Mayor Adrian M. Fenty, who pledged against tax increases in 2006, said the higher taxes aren’t as bad as they could have been.

Lawmakers called the higher taxes and budget cuts a shared sacrifice to ameliorate cuts in social services, education and other areas. They also said they hope the economy will improve so the tax increases will sunset in three years.

“I have with me here a jar from children from the Latin American Montessori Bilingual Public Charter School who have contributed to help the city through its fiscal challenges,” said Council Chairman Vincent C. Gray. “They presented it to me at a monthly youth hearing a couple of months ago. When the students heard of our budget gap, they took it upon themselves to take up a collection at school. If these children realize that everyone will have to give a little to get through this economic downturn, we as elected officials need to follow their example. Thus, taking this premise, the meeting with bond officials, and other factors into account, we have focused our gap-closing solutions on shared sacrifice, on belt-tightening and on spending the District’s dollars as wisely as possible.”

The council’s budget proposal calls for the sales tax to rise from 5.75 percent to 6 percent. It calls for the gas tax to rise from 20 cents a gallon to 23.5 cents.

The cigarette tax increase would make the District’s the highest in the region and the sixth-highest nationally. Lawmakers want an increase of 50 cents to $2.50. Maryland’s is $2, and Virginia’s is 50 cents.

The proposed budget also would:

• Use federal instead of local funds to hire new police officers.

• Freeze per-student funding spending.

• Cut the summer school program.

• Cut the summer jobs program to six weeks instead of eight.

• Increase funding for job-training programs.

The police union isn’t happy with the policy decision.

“I think it is going to be a catastrophe for the city,” said Kristopher Baumann, chairman of the union that represents D.C. police officers.

He predicted a 20 percent cut to the force “that will mean more crime, more violence and a diminution of property taxes and all other benefits low crime rates have brought.”

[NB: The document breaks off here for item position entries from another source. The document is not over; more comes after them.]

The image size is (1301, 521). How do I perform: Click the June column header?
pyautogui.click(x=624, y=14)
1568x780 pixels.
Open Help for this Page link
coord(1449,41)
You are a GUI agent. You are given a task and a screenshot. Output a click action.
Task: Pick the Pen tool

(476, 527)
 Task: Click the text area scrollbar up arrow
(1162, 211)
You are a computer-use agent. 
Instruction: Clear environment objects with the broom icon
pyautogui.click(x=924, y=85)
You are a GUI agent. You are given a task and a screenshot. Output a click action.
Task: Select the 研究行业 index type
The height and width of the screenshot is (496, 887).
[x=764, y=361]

Mr. Gray summed up the legislature’s options this way: “We put all options for filling the budget gap on the table: cutting spending; reducing staff and their benefits; raising taxes, fees and other revenue enhancements; as well as using the fund balance. In the end, we have a jointly developed proposal that is a responsible, balanced approach to solving the District’s financial gap going forward and ensures we never go back to the days when the District did not control its own destiny.”